BEGIN Data for analysis

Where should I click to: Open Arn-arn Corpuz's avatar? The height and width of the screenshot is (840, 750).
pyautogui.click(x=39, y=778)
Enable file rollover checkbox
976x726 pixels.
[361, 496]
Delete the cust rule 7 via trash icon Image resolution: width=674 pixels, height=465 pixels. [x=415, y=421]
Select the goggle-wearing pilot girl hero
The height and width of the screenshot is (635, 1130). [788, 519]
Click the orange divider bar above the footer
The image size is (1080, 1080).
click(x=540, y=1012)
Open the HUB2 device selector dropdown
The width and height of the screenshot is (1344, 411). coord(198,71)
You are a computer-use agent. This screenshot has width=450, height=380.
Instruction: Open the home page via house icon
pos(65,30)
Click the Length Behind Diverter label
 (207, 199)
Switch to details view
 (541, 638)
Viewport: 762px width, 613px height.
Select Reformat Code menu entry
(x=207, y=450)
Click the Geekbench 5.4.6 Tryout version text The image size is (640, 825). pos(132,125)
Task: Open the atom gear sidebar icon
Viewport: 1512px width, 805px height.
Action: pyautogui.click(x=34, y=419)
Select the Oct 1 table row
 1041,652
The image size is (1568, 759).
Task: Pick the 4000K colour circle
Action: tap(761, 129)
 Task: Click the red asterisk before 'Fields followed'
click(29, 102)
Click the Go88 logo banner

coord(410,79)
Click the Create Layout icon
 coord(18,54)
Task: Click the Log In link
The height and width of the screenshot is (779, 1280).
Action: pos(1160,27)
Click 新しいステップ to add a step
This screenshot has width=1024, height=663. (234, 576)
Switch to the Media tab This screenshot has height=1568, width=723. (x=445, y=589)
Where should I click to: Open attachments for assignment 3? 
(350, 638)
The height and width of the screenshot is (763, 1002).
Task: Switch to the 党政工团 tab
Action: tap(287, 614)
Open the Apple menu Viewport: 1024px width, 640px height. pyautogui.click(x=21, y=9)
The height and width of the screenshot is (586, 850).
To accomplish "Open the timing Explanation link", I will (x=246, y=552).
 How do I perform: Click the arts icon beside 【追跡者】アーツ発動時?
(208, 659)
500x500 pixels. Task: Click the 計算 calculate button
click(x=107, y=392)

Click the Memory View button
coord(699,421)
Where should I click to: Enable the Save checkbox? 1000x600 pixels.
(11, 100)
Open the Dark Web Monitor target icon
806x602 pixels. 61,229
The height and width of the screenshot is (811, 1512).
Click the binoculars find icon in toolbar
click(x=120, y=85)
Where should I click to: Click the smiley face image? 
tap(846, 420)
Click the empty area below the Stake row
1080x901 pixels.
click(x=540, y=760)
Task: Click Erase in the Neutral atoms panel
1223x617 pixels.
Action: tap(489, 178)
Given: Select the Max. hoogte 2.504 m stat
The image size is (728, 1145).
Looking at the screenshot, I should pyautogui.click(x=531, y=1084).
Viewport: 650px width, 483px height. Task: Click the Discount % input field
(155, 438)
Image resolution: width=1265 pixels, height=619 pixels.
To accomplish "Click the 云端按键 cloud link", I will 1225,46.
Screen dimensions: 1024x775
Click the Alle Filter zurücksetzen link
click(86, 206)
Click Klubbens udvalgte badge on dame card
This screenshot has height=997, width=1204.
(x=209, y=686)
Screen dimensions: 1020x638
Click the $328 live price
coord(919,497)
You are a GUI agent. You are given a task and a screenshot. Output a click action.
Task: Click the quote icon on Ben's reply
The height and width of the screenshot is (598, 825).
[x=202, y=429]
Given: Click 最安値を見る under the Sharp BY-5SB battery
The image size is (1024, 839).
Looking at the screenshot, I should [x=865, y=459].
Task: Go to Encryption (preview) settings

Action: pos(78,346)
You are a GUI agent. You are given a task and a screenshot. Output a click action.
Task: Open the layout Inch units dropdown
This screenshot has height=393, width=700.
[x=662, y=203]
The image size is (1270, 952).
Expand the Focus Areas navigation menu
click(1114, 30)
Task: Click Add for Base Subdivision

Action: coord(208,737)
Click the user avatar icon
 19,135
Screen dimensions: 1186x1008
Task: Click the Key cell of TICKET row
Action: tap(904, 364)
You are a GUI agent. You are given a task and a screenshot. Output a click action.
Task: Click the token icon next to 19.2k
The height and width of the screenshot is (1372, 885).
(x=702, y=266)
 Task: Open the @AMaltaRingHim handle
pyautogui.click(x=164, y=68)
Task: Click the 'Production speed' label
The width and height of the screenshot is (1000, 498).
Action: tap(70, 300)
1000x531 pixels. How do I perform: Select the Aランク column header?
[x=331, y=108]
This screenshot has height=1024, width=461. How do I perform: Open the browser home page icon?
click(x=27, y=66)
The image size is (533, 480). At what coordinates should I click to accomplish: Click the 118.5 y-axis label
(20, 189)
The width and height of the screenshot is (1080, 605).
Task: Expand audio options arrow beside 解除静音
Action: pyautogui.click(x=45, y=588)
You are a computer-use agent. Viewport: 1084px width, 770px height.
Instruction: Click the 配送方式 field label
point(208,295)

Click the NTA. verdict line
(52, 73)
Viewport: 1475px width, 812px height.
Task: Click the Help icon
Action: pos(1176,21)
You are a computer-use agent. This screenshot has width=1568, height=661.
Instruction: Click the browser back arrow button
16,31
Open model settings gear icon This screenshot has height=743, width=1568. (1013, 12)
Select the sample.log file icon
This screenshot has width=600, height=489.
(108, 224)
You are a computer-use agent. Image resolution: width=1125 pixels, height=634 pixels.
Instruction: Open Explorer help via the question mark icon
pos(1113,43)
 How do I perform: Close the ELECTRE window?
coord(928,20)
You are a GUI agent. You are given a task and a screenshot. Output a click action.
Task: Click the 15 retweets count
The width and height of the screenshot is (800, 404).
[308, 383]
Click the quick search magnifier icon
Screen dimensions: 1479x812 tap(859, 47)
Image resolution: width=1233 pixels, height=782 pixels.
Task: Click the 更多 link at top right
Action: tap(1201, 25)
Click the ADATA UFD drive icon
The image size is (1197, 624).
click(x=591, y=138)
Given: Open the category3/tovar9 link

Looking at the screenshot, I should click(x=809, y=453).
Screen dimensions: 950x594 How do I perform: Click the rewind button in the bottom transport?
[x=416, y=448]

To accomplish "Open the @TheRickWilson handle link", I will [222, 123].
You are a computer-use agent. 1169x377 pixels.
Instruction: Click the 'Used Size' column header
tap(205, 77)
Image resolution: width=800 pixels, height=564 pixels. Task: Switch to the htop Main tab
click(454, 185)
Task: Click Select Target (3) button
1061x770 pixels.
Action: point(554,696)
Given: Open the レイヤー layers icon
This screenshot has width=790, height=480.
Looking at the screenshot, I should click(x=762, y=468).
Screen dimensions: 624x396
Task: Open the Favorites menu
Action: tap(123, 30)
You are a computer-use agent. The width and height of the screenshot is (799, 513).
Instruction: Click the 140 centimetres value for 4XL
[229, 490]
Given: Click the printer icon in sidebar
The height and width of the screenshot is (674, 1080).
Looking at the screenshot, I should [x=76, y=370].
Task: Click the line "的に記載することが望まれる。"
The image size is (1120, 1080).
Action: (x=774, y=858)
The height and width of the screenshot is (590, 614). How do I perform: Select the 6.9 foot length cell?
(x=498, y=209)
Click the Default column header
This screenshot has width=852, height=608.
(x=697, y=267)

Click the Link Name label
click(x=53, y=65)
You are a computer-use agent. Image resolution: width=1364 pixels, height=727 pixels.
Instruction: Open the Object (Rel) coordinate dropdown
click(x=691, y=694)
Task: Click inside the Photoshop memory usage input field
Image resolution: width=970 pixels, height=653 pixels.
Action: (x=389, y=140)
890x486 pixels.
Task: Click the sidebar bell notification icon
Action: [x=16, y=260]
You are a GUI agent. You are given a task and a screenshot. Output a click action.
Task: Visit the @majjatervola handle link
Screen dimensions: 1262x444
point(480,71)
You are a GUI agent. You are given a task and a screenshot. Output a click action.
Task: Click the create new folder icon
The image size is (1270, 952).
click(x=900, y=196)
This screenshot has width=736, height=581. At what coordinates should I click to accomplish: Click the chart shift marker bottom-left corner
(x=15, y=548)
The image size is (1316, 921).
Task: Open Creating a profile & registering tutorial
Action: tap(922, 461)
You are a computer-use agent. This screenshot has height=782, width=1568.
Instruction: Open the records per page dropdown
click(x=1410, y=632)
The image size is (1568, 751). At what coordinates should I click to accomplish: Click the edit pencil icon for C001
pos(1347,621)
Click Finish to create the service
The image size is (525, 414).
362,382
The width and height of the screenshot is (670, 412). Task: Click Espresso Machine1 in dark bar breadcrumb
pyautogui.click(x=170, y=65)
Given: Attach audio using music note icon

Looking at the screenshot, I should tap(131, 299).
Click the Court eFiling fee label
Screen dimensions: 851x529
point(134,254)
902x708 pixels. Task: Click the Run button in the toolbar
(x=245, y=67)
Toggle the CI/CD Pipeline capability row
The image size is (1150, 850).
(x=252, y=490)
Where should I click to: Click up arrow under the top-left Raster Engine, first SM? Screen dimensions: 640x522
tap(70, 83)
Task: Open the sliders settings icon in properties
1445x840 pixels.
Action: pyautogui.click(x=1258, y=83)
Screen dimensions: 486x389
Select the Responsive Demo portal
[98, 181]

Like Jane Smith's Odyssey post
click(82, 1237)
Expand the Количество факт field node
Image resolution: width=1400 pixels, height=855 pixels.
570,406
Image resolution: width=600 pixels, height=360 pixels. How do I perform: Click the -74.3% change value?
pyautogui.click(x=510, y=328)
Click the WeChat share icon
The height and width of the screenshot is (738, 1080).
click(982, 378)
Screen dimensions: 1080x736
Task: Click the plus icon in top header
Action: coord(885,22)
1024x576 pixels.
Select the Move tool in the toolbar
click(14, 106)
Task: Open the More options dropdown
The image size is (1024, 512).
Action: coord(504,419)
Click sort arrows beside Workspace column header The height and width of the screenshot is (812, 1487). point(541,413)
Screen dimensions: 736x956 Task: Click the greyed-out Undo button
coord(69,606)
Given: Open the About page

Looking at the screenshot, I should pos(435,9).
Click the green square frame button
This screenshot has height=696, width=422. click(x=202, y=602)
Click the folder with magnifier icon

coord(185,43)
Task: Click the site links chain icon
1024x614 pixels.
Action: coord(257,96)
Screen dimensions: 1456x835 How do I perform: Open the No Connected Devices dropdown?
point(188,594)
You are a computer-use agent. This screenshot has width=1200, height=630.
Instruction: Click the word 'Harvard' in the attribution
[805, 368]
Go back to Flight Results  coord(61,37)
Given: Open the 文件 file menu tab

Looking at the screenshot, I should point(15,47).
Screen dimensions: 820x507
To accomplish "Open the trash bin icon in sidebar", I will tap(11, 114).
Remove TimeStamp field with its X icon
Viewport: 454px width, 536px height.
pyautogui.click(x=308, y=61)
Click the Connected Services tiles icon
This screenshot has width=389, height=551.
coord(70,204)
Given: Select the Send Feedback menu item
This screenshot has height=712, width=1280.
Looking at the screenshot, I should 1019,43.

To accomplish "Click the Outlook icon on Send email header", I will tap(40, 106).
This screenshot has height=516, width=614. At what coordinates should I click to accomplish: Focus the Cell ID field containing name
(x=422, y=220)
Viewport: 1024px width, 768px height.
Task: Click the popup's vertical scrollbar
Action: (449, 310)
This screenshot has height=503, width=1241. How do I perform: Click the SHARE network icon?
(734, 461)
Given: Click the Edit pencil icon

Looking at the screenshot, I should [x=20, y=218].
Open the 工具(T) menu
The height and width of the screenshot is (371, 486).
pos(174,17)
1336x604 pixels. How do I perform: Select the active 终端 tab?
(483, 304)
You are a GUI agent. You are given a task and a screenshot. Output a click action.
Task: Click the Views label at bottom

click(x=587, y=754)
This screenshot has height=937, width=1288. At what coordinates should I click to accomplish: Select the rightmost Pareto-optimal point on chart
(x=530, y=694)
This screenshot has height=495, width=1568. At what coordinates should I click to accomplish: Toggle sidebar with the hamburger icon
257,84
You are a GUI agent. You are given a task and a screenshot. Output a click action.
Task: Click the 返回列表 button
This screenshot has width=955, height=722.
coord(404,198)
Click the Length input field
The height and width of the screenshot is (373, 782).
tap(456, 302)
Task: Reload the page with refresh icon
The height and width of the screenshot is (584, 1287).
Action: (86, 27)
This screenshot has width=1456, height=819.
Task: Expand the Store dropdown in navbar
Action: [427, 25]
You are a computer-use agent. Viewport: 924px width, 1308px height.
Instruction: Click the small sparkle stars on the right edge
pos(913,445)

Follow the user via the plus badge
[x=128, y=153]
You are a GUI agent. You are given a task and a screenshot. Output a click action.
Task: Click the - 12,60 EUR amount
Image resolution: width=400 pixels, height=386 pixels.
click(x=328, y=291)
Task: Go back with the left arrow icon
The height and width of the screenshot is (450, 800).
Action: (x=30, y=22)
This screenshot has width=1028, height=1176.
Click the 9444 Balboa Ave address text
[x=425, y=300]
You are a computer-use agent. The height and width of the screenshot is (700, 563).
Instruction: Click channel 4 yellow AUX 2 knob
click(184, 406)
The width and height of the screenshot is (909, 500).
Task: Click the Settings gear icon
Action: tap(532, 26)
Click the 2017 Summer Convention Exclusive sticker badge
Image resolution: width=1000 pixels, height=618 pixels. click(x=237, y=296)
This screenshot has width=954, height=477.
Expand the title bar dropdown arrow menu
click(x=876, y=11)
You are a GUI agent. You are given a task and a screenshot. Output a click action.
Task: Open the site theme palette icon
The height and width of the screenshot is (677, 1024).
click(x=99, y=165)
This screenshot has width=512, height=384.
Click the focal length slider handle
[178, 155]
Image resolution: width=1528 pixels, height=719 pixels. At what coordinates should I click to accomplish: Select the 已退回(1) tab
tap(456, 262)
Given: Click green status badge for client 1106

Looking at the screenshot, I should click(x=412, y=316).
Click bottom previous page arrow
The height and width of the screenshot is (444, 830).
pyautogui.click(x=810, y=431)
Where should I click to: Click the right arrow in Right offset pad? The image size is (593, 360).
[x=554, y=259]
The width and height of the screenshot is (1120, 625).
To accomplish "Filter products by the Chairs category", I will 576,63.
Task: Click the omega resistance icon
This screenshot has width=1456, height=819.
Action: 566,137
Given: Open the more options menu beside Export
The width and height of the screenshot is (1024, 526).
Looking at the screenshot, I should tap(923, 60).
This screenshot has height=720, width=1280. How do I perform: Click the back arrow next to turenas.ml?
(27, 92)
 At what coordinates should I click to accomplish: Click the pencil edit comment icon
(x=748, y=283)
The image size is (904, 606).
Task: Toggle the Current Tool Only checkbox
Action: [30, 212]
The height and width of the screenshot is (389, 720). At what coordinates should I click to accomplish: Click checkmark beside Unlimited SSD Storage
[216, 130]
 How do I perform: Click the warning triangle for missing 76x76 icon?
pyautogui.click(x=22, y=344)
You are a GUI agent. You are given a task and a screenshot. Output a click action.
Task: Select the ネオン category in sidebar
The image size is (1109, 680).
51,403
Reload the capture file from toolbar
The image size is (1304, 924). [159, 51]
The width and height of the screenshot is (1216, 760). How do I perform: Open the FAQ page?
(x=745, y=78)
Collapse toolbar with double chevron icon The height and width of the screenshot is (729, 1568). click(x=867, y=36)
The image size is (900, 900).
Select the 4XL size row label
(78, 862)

END Data for analysis

**Work to be completed**
Throughout the data above, report every line that contains the string "site".

**Problem solution**
Task: Click the site links chain icon
Task: Open the site theme palette icon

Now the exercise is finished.